--- Start of EXTRACTED TEXT ---

# Help me revise my setup



## mrmondaynight (Mar 27, 2011)

I currently have the following

Onkyo 606
av123 ELT525M
&
Outlaw lfm

This will be used for my computer setup in a small bedroom.

I Would like to delete the receiver from the equation since i want more desk real estate. I also plan on giving away the sub to my brother. This would be 50/50 for music(rap, trance, and a little bit of metal) and movies. I'd like something bright, raw and in your face sounding this time as opposed to warm and soothing. I had to eq the top end with the elt's to get desired results and i'd rather not have to rely on heavy eq this time.

Are there any powered monitors out there that would do what i ask? If not, & i stay with the receiver, what bookshelf speakers would work? They'll be mounted close to the wall so rear ported is not an option.

Budget is $800-1k for the pair.

Now onto subs.

I have 2 10" fully loaded fi q's(dual 2 ohm) at my disposal and a marathon dj-3000 for power(700 x 2 at 4). The room is small and i don't want a huge box. I'd like to stay under 5 cubes if possible. Would 2 sealed work in 5 cubes? Or would 1 work better in 5?

All feedback is appreciated. Thanks.


----------



## Jungle Jack (Jul 28, 2009)

mrmondaynight said:


> I currently have the following
> 
> Onkyo 606
> av123 ELT525M
> ...


Hello,
For Speakers, Pro Audio Active Monitors seem to be your best best. Behringer makes some Active Monitors in your price range. I would also look at JBL. By Active, that means the Speakers have Amplifiers in them and do not need an AVR for power.

I personally prefer Sealed Subwoofer Designs, but to each their own. As for how many are needed, it is hard to know how much Bass you want for this application. You could start with one and go from there...
Cheers,
JJ


----------



## mrmondaynight (Mar 27, 2011)

Thanks for the reply

Any specific models you have in mind?

--- End of EXTRACTED TEXT ---

▶ _EXERCISE_: Could you carry the forum thread about revising a bedroom computer audio setup further, picking up right after its last post? The material has no connection to the audio setup thread.

--- Start of GIVEN INFORMATION ---

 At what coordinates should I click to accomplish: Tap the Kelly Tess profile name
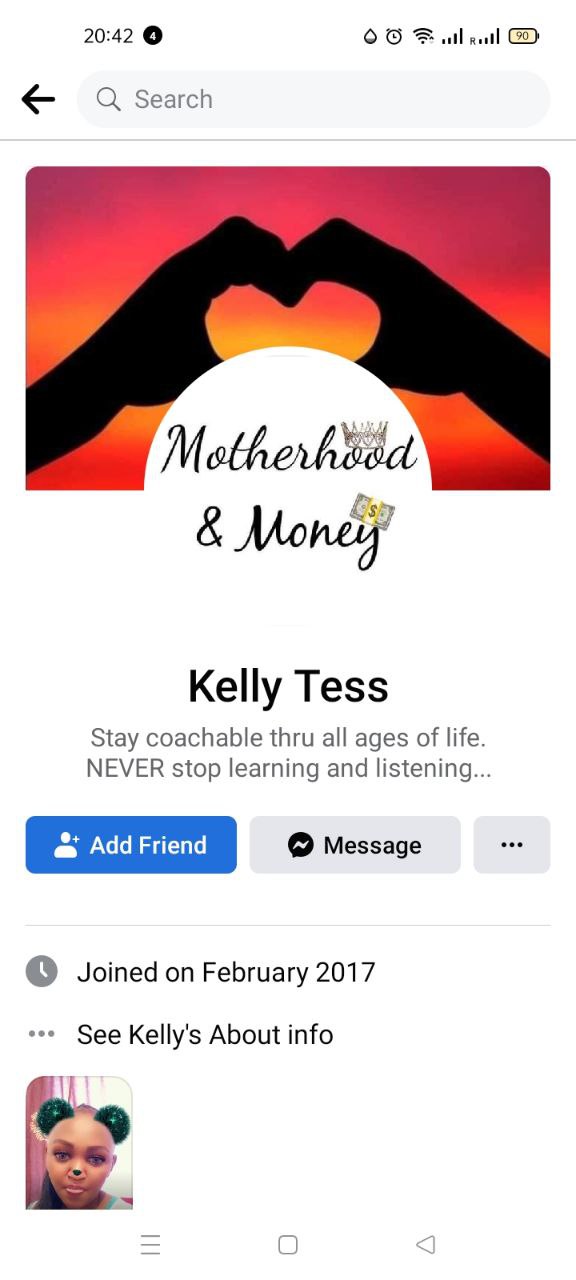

--- End of GIVEN INFORMATION ---

▶ _TASK RESPONSE_:
----------



## Jungle Jack (Jul 28, 2009)

Hello,
The Behringer 1030a would fit the bill. As would the 2030p. Just make sure it is not the "p" Model as it denotes Passive and does not have built in amplifiers.
Cheers,
JJ


----------



## mrmondaynight (Mar 27, 2011)

Those look nice

Any opinions of the b2031? I like the 8" driver and the ribbon tweet.


----------



## Jungle Jack (Jul 28, 2009)

Hello,
I have never listened to the 2031, but am a huge fan of Ribbon Tweeters. Given the value, I do not see you going wrong with them.
Cheers,
JJ


----------



## mrmondaynight (Mar 27, 2011)

Definitely think i am going to pull the trigger on those. Thanks for the advice

Now i need to figure out what to do with the subs lol


----------



## Jungle Jack (Jul 28, 2009)

Hello,
I look forward to reading your findings on the 2031's as just about everyone I know who uses Behringer uses the 1031's.

As for the Subwoofer, I would sell off the Subwoofers you have and see what kind of budget you have. The MartinLogan Depth I am using is fantastic and puts out a great deal of sound while not taking up much space.
Cheers,
JJ


----------



## GranteedEV (Aug 8, 2010)

Just to clarify, the 2031s also a polypropylene tweeter. It's the 3xxx series with the ribbons.

To throw out two other nice speakers:

JBL LSR 2328P

http://www.sweetwater.com/store/detail/LSR2328P

Mackie 

http://www.sweetwater.com/store/detail/HR624mk2/

As you can see, these speakers have rather large waveguides, which help match the off axis response of the tweeter to the woofer, resulting in a smooth transition in the crossover region and a rather natural presentation.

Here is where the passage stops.